_PAGE TEXT_:
[Start of Attachment]

Epipompilus insularis is a species of spider wasp which is endemic to New Zealand and it is the only species of the genus Epipompilus found in New Zealand.

==Description==
A relatively small, mainly black spider wasp with yellowish tinged wings, which have a variable amount of dark colour at the tips. Females are around 6.0-8.8mm in length, males 3.5 -5.6mm. In females there is an orange-red band on the pronotum and this reduces in extent as one move southwards in New Zealand, until it is barely visible in specimens from latitude 42°S, other coloured parts of the female such as the antennae bases also reduce in coloration the further south the specimen is obtained. Males are far less variable. This pattern appears to be an example of Allen's rule and is seen in other New Zealand Pompilids but is less marked in E. insularis due to its greater extent of sexual dimorphism with the males always being more uniformly dark.

[End of Attachment]

_DATA_:
[Start of Attachment]

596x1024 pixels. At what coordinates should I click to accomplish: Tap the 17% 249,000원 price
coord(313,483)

[End of Attachment]
[Start of Attachment]

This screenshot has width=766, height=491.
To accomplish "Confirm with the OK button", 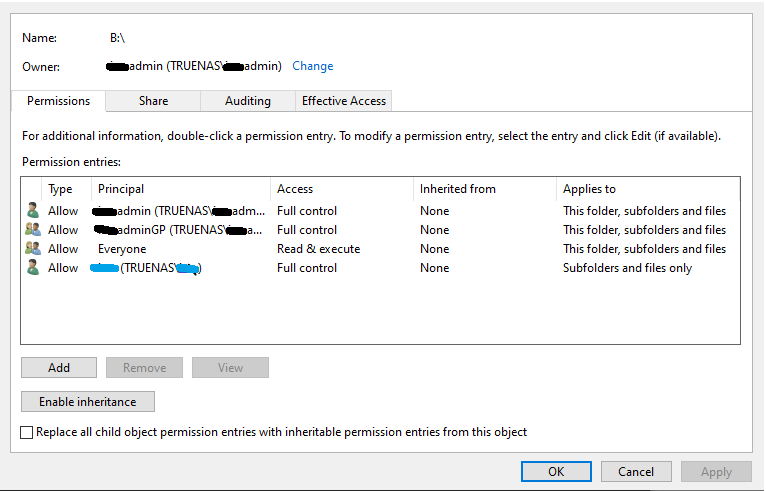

[End of Attachment]

_WORK REQUEST A_: Rewrite the paragraph of the Epipompilus insularis text that begins "A relatively small, mainly black spider wasp" as a short bulleted list that keeps its main facts.
_WORK REQUEST B_: Extract everything in the Epipompilus insularis text from "Epipompilus insularis is" down to "in New Zealand.", copying it word for word.

_TASK OUTPUT A_:
- Small, mainly black spider wasp with yellowish-tinged wings that have a variable amount of dark color at the tips.
- Length: females about 6.0–8.8 mm, males 3.5–5.6 mm.
- Females have an orange-red band on the pronotum that shrinks farther south in New Zealand. It is barely visible in specimens from latitude 42°S.
- Other colored parts of the female, such as the antenna bases, also lose color farther south.
- Males are far less variable.
- The pattern appears to be an example of Allen's rule and is seen in other New Zealand Pompilids.
- It is less marked in E. insularis because of the species' greater sexual dimorphism: males are always more uniformly dark.

_TASK OUTPUT B_:
Epipompilus insularis is a species of spider wasp which is endemic to New Zealand and it is the only species of the genus Epipompilus found in New Zealand.